---------- Page

Indeed, it's only at times like this that we can fully appreciate the Special Relationship between Israel and the United States. For is there any other country in the world that can so fully appreciate Israel's dilemma? To be hobbled by money, power, and privilege, menaced on all sides in a world in which there are too many Palestinians in Palestine, an overflow of Afghans in Afghanistan, a dangerous surplus of Iranians in Iran, a grave and growing stockpile of Pakistanis in Pakistan, and only we - we! - have to courage and conviction to do something about it.
posted by the Medium Lobster at 12:57 PM
Did you know that South Africa had the same problem with all those "bored black people who are tired of living in a country with too many lions"?
Man impoverished people in suffering can be total buzzkills sometimes. Mebbe if they got like Hamas Idol or something. inorite
True enough, the U.S. is especially qualified to appreciate Israel's predicament. After all, most of the threats as defined by the U.S. national security community involve the possibility that some other country might be able to defend itself effectively when attacked by the U.S. "I had to hit him in self-defense, because he was threatening to hit me back!"

--------------------

Work instructions =
(a) Who is named on the page as having posted the opening paragraph, and at what time?
(b) Which groups of people does the opening paragraph of the page describe as being in excess in their own countries? Pair each with its country.
The data after the page has no role here.

---------- Dataset section

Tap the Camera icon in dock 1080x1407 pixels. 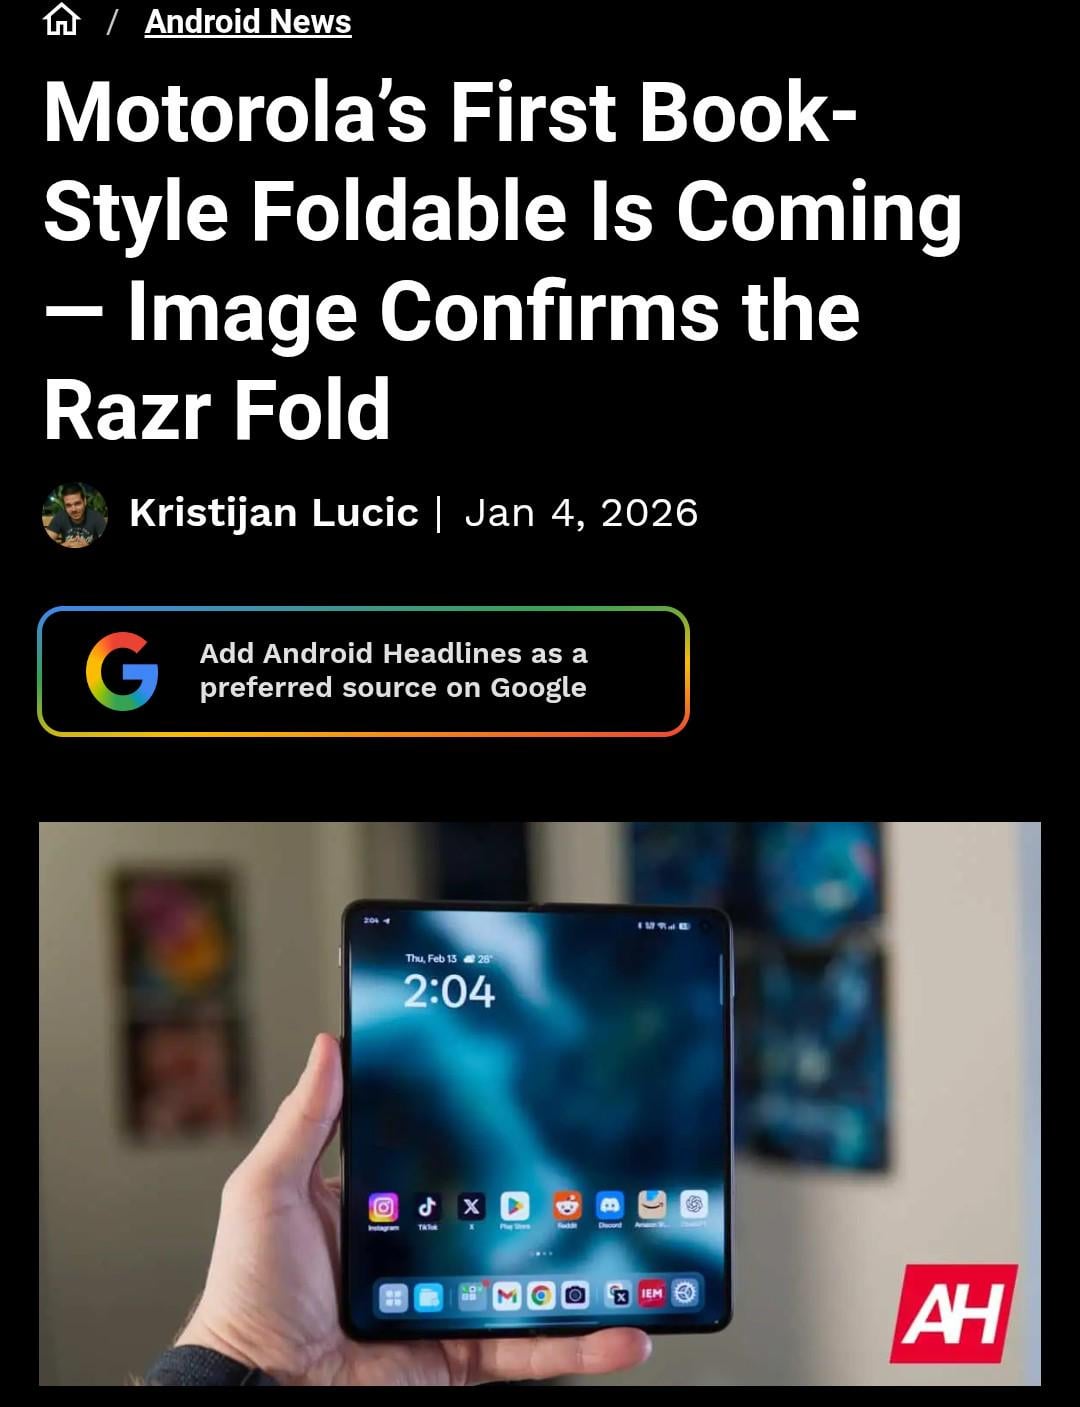click(575, 1296)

--------------------

Answers =
(a) The Medium Lobster, at 12:57 PM.

(b) Palestinians in Palestine, Afghans in Afghanistan, Iranians in Iran, and Pakistanis in Pakistan.